Start of INPUT

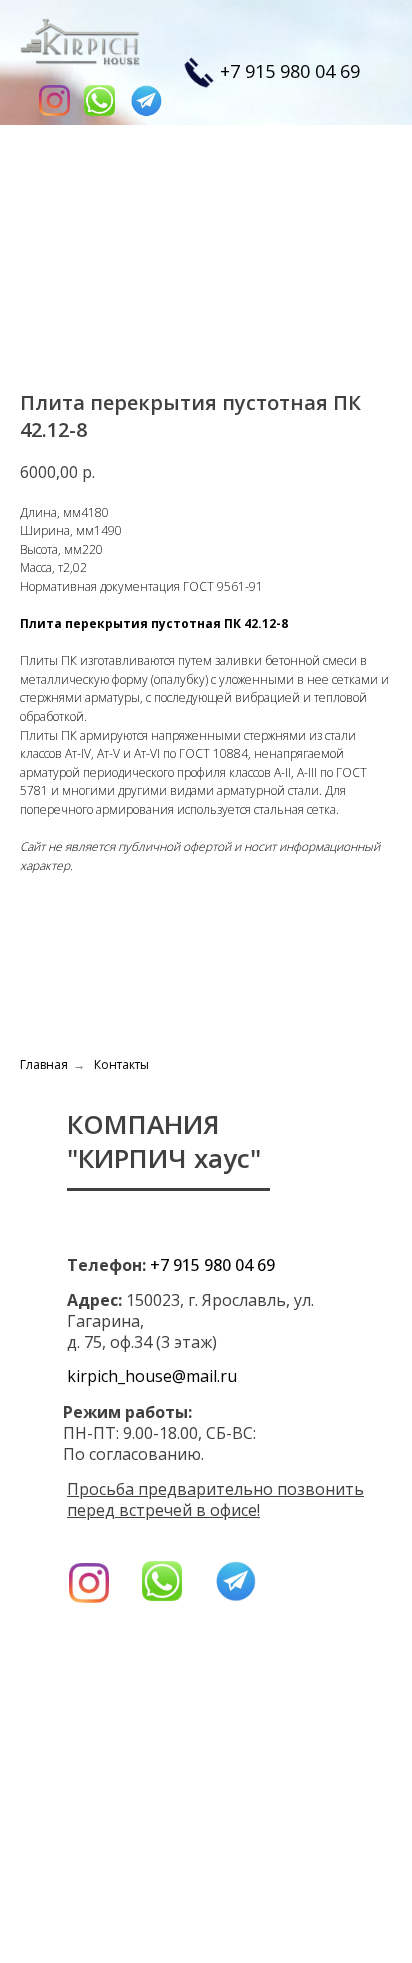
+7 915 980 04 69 (290, 71)
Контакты (121, 1064)
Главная (44, 1064)
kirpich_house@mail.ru (152, 1376)
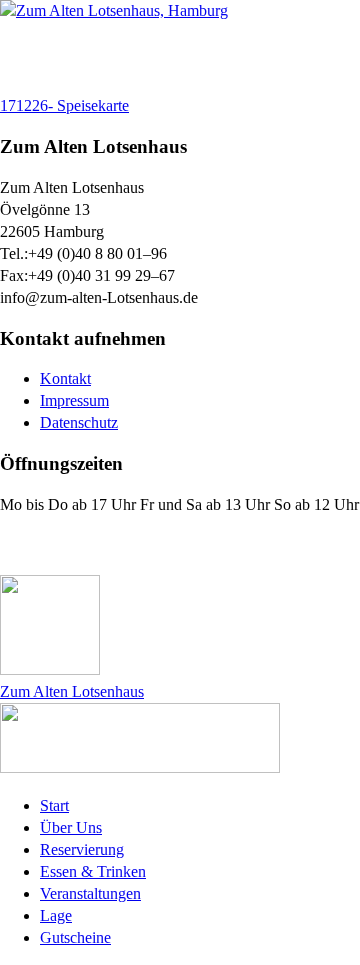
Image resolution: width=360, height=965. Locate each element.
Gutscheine (75, 937)
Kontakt (65, 378)
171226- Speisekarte (64, 105)
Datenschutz (79, 422)
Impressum (74, 400)
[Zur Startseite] (114, 10)
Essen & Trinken (93, 871)
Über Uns (71, 827)
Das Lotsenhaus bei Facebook (122, 544)
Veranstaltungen (90, 893)
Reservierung (82, 849)
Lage (56, 915)
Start (54, 805)
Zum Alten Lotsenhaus (72, 691)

End of INPUT

• [WHAT THE EXERCISE ASKS] In the answer, the entries should be restated verbatim, with all pictures omitted.

• [REPLY TO THE EXERCISE]
+7 915 980 04 69 (290, 71)
Контакты (121, 1064)
Главная (44, 1064)
kirpich_house@mail.ru (152, 1376)
Image resolution: width=360, height=965. Locate each element.
Gutscheine (75, 937)
Kontakt (65, 378)
171226- Speisekarte (64, 105)
Datenschutz (79, 422)
Impressum (74, 400)
[Zur Startseite] (114, 10)
Essen & Trinken (93, 871)
Über Uns (71, 827)
Das Lotsenhaus bei Facebook (122, 544)
Veranstaltungen (90, 893)
Reservierung (82, 849)
Lage (56, 915)
Start (54, 805)
Zum Alten Lotsenhaus (72, 691)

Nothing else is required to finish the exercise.